**Consigne**: D'après l'extrait choisi, sur le fondement de quelle directive les dispositions du 1° de l'article 1er doivent-elles être notifiées à la Commission ?

**Extrait choisi**:
::::

En deuxième lieu, s’agissant de la conformité de la mesure au droit de l’Union européenne, le Conseil d’État confirme la nécessité, déjà identifiée par l’auteure de la proposition de loi, de notifier les dispositions du 1° de l’article 1er à la Commission, en temps utile avant leur adoption, sur le fondement de la directive (UE) n° 2015/1535 du Parlement européen et du Conseil du 9 septembre 2015 prévoyant une procédure d’information dans le domaine des réglementations techniques et des règles relatives aux services de la société de l’information. Il observe d’ailleurs que le Gouvernement avait, en cours de discussion de la proposition de loi débattue en 2014, procédé à pareille notification, alors sur le fondement de la directive 98/34/CE, de la mesure de suppression du rabais de 5 % sur le prix du livre neuf pour la vente au détail en ligne, qui s’accompagnait d’une interdiction pour les mêmes détaillants de la gratuité des frais de port, puis avait répondu à l’avis circonstancié émis par la Commission à la suite de cette notification.

::::

**Données fournies**:
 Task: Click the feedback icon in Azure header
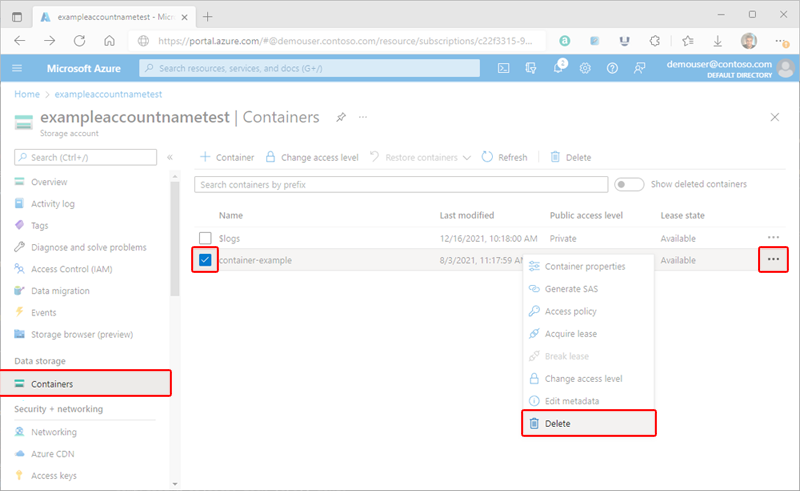tap(639, 68)
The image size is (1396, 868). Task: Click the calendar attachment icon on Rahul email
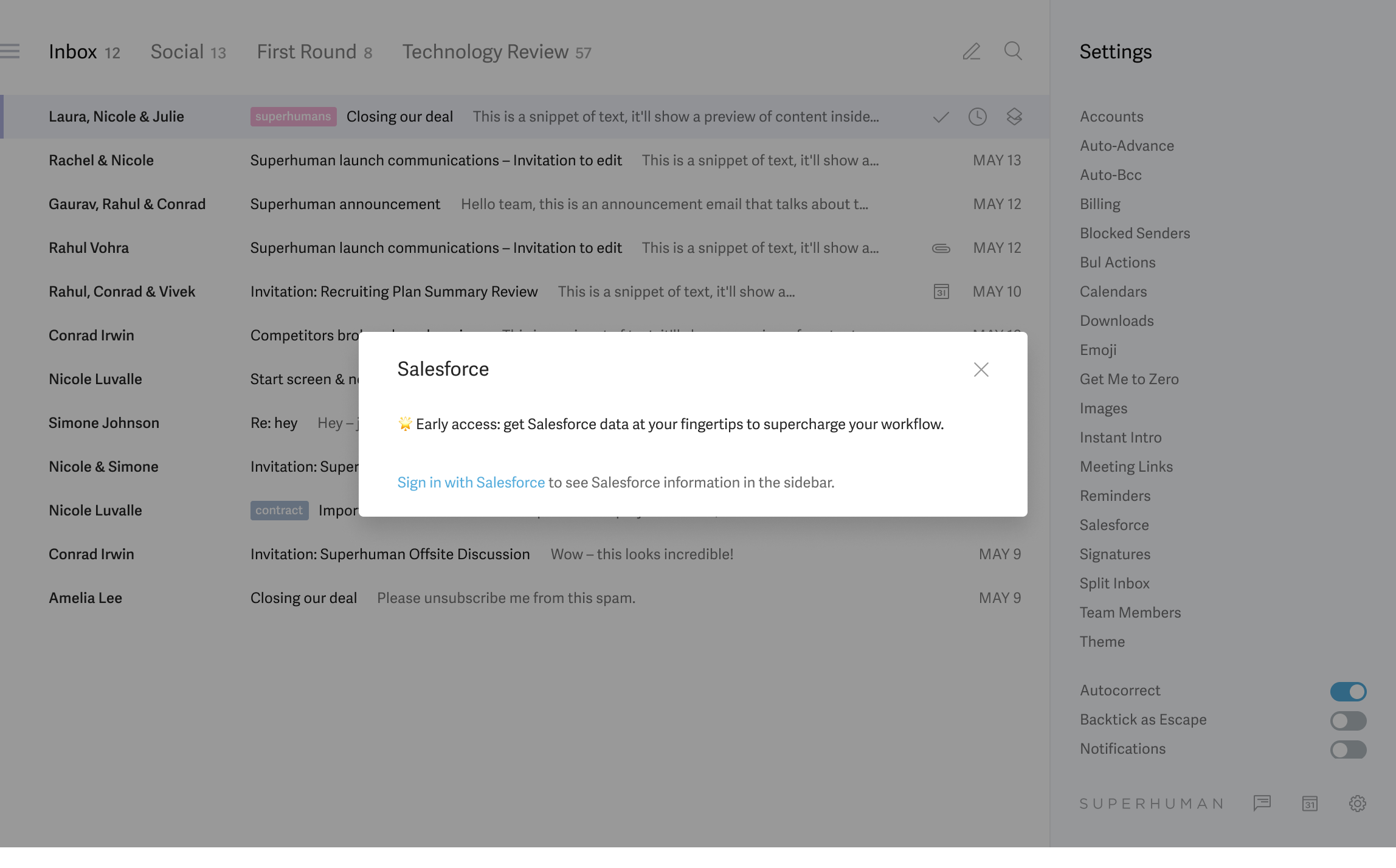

::::

**Bonne réponse**: La directive (UE) n° 2015/1535 du Parlement européen et du Conseil du 9 septembre 2015.